WHAT IS EXPECTED: Within the records below, find the line with "460x325 pixels. At" and the line with "Given: Select Island odds 80.00", then reproduce exactly those two lines and all lines between them, without any picture.

TASK DATA:

▬▬▬

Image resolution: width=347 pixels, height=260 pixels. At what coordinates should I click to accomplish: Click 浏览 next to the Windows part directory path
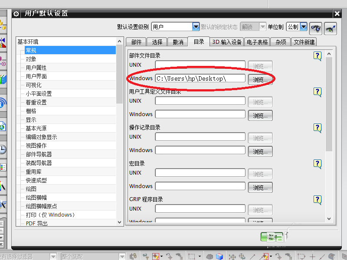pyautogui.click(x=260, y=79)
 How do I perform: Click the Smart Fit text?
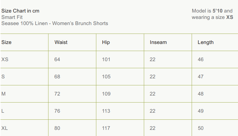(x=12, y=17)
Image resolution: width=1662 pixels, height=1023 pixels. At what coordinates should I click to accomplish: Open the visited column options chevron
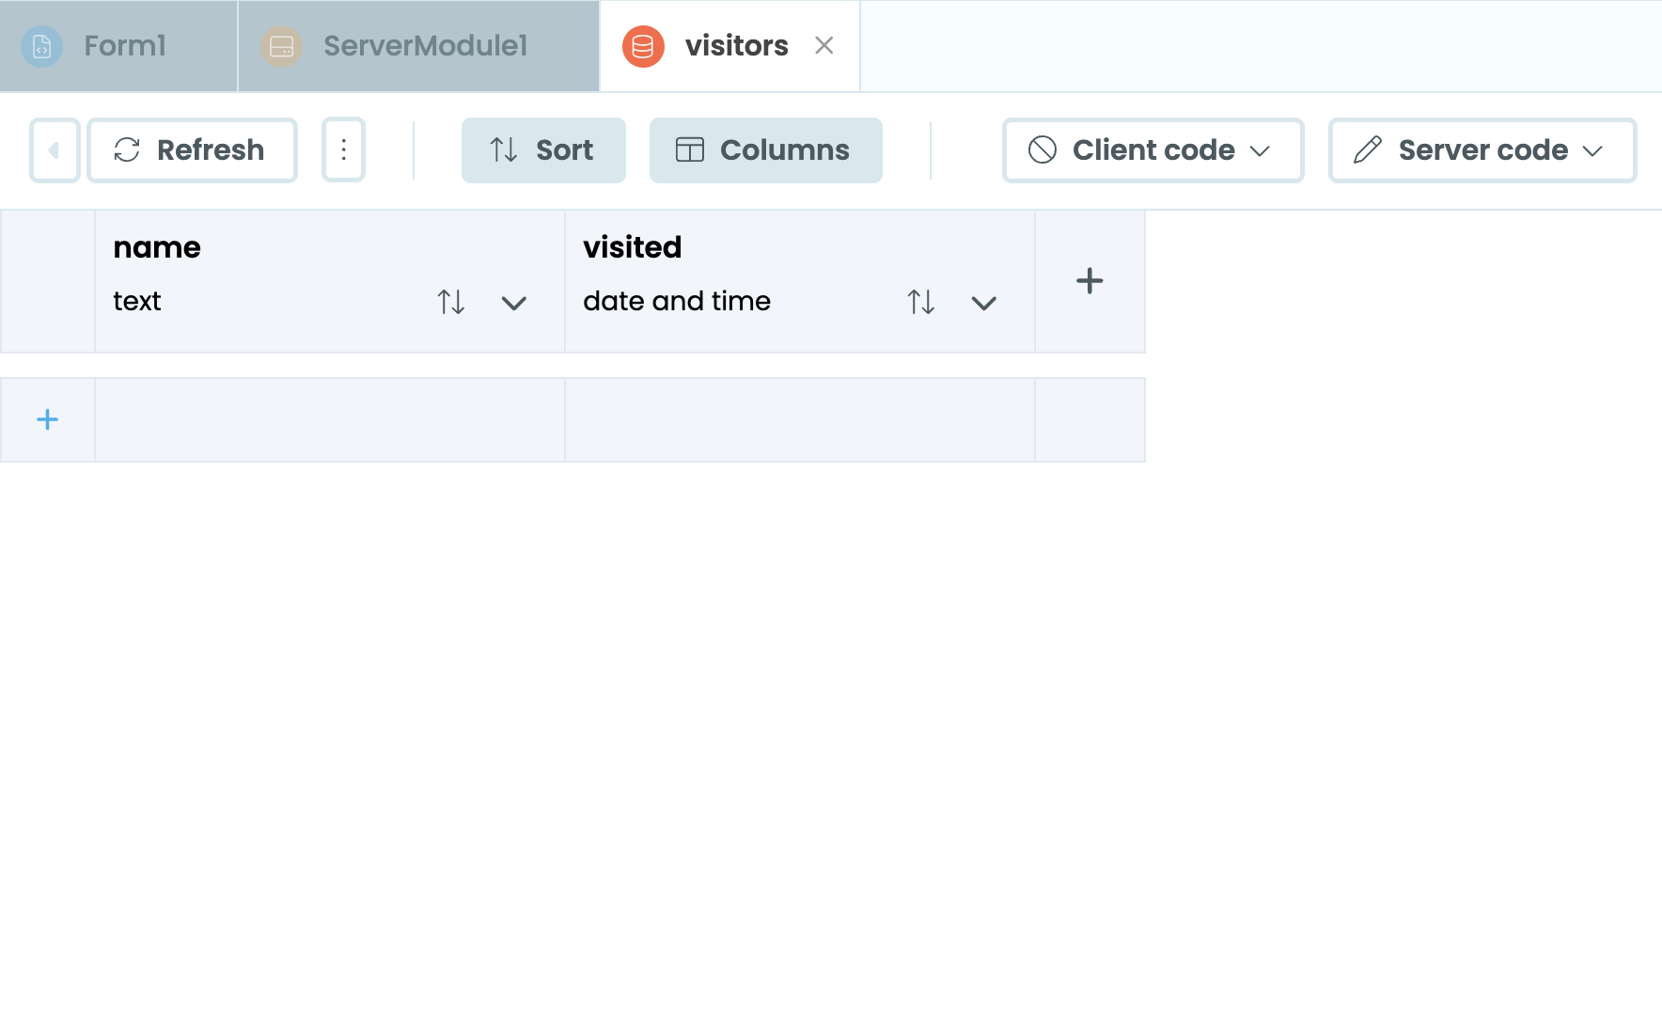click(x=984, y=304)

▬▬▬

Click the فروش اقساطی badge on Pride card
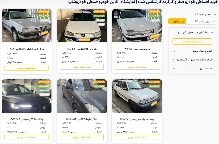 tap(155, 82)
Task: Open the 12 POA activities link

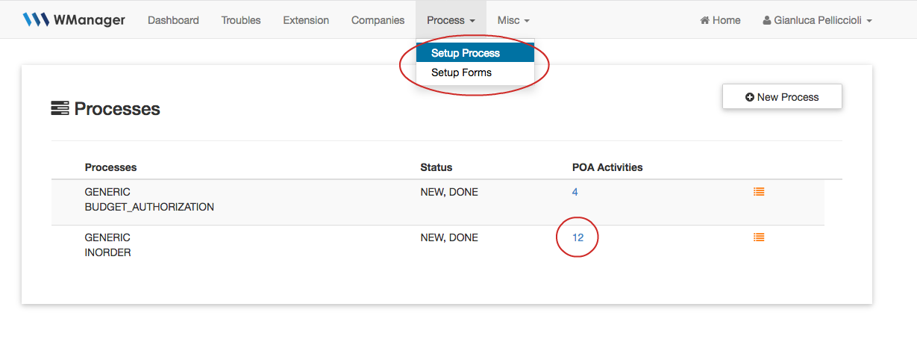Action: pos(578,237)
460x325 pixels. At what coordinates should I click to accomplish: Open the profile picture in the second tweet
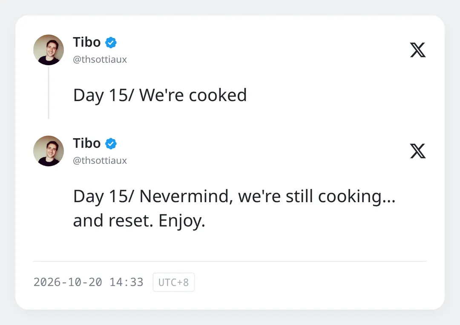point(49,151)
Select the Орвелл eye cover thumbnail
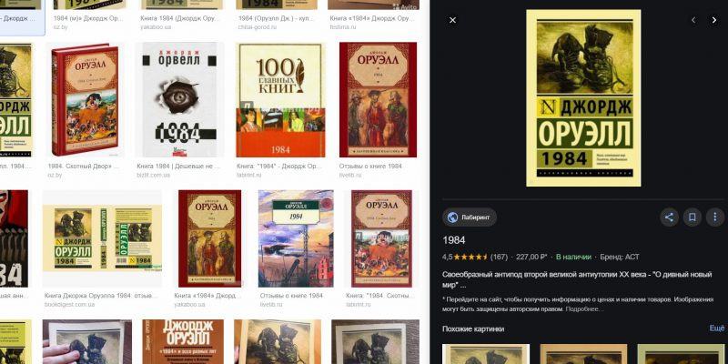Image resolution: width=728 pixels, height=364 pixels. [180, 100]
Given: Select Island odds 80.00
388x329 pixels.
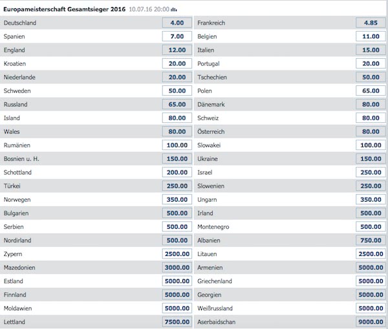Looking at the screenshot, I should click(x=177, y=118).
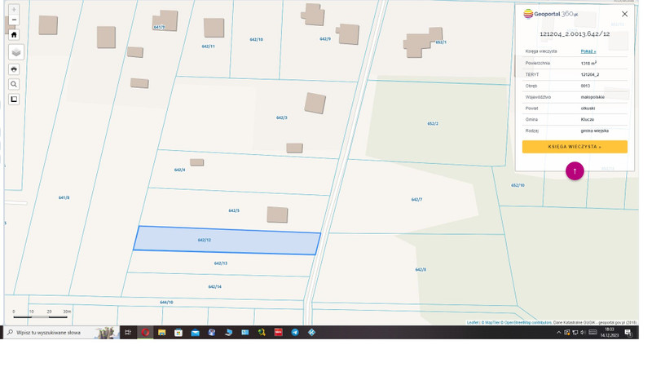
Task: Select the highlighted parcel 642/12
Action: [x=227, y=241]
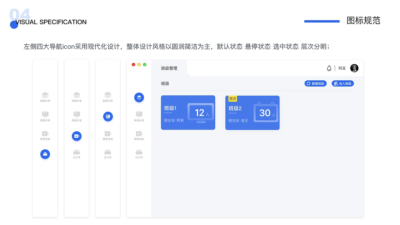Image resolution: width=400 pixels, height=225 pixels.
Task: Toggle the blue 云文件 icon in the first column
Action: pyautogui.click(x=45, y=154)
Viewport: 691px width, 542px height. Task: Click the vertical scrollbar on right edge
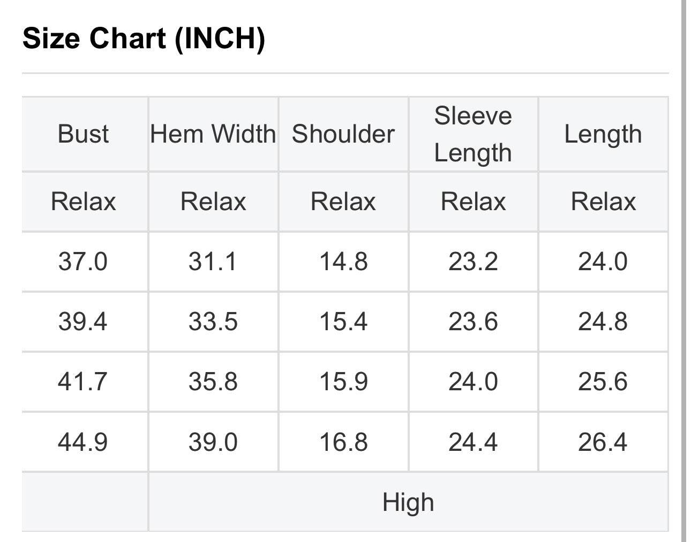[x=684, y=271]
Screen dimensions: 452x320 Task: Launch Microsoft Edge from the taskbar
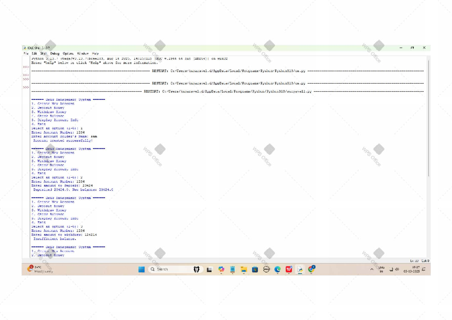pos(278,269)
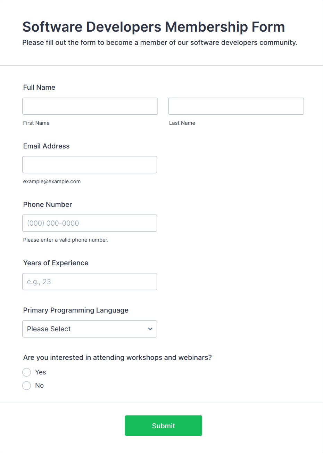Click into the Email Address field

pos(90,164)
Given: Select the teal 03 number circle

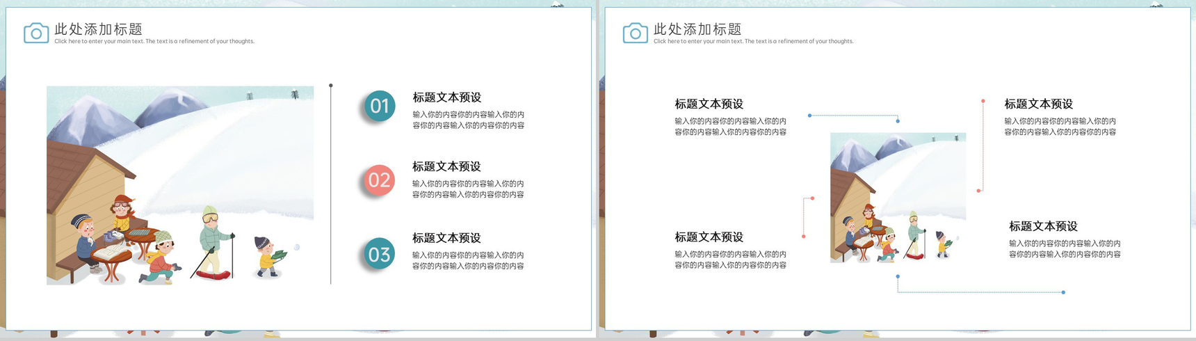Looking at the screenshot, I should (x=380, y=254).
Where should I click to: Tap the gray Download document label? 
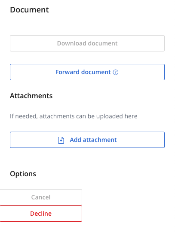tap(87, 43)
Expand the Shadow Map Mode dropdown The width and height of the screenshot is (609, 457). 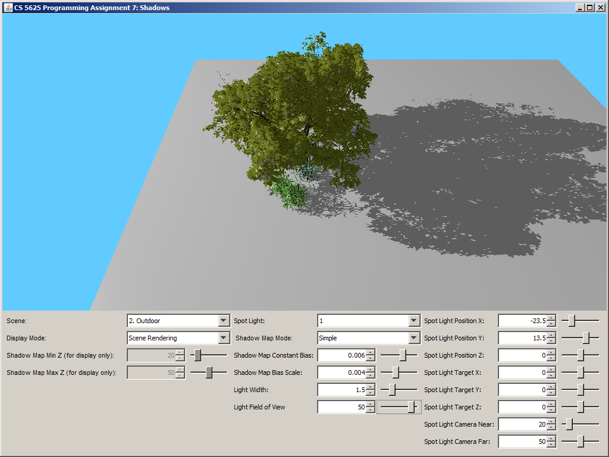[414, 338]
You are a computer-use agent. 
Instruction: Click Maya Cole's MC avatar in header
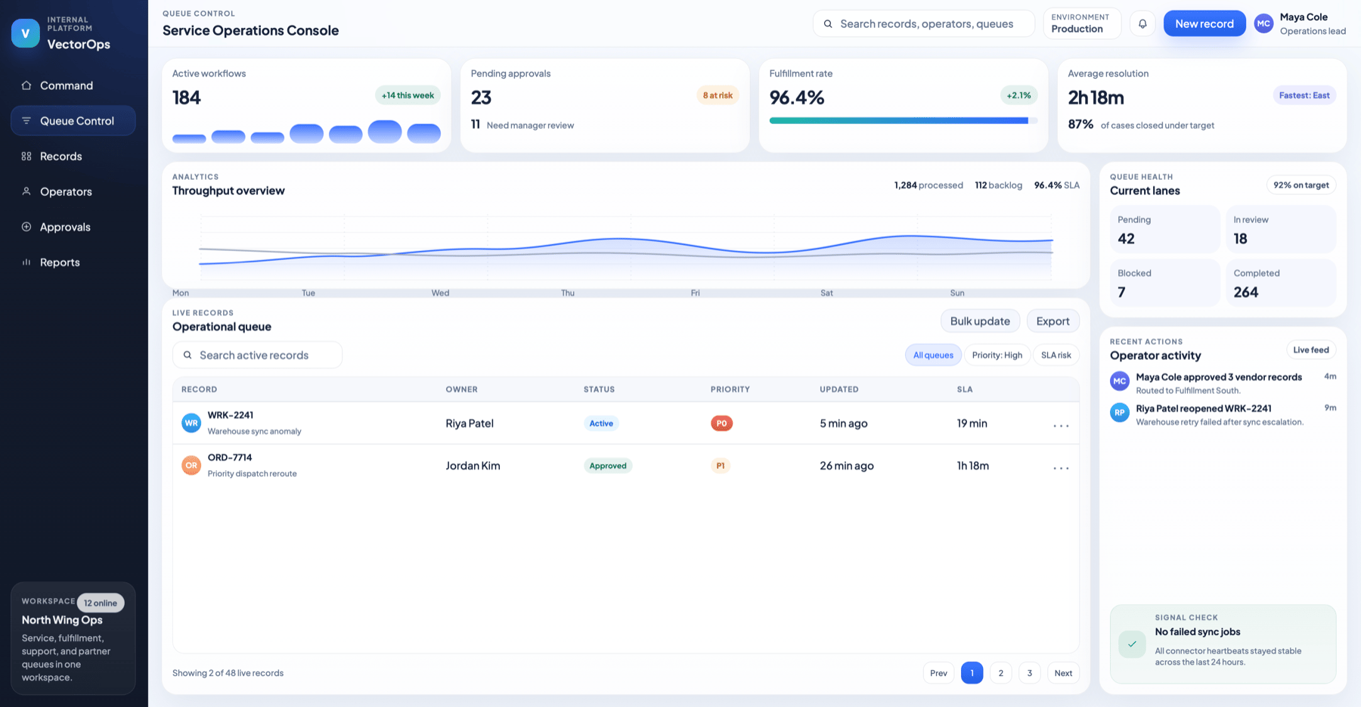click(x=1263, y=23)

▬▬▬

RESPONSE BOX:
460x325 pixels. At what coordinates should I click to accomplish: Open the profile picture in the second tweet
point(49,151)
Select the Орвелл eye cover thumbnail
Image resolution: width=728 pixels, height=364 pixels. [180, 100]
Given: Select Island odds 80.00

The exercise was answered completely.